### Page
————————

Basic Revisited

Basic Revisited

We now want to use ocamllex and ocamlyacc to replace function parse on page ?? for Basic by some functions generated from files specifying the lexicon and syntax of the language.

To do this, we may not re-use as-is the type of lexical units that we have defined. We will be forced to define a more precise type which permits us to distinguish between operators, commands and keywords.

We will also need to isolate the type declarations describing abstract syntax within a file basic_types.mli. This will contain the declaration of type sentences and all types needed by it.

File `basic_parser.mly`

Header

The file header imports the types needed for the abstract syntax as well as two auxiliary functions to convert from character strings to their equivalent in the abstract syntax.


%{
open Basic_types ;;

let phrase_of_cmd c =
 match c with
   "RUN" -> Run
 | "LIST" -> List
 | "END" -> End
 | _ -> failwith "line : unexpected command"
;;

let bin_op_of_rel r =
 match r with
   "=" -> EQUAL
 | "<" -> INF
 | "<=" -> INFEQ
 | ">" -> SUP
 | ">=" -> SUPEQ
 | "<>" -> DIFF
 | _ -> failwith "line : unexpected relation symbol"
;;

%}

Declarations

contains three sections: lexeme declarations, their rule associativity and precedence declarations, and the declaration of the start symbol line which stands for the parsing of a command or program line.

Lexical units are the following:


 %token <int> Lint
 %token <string> Lident
 %token <string> Lstring
 %token <string> Lcmd
 %token Lplus Lminus Lmult Ldiv Lmod
 %token <string> Lrel
 %token Land Lor Lneg
 %token Lpar Rpar
 %token <string> Lrem 
 %token Lrem Llet Lprint Linput Lif Lthen Lgoto
 %token Lequal
 %token Leol

Their names are self-explanatory and they are described in file basic_lexer.mll (see page ??).

————————

### Supplied information
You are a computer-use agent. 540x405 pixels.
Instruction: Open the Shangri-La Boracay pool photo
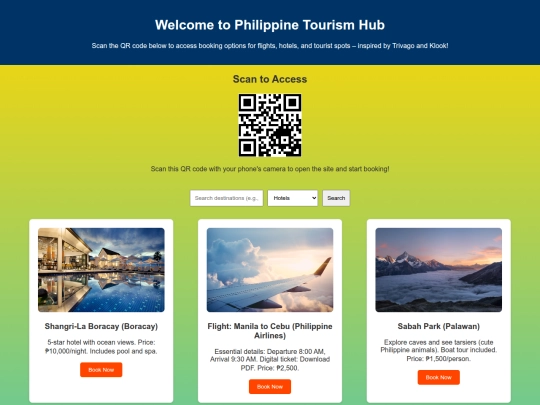[101, 270]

————————

### Set of tasks
a - According to the page, which file will hold the type declarations describing abstract syntax?
b - List every relation symbol that the function bin_op_of_rel on the page converts.
Answer from the page only, not from the data.

### Solutions per task
a - basic_types.mli

b - =, <, <=, >, >=, <>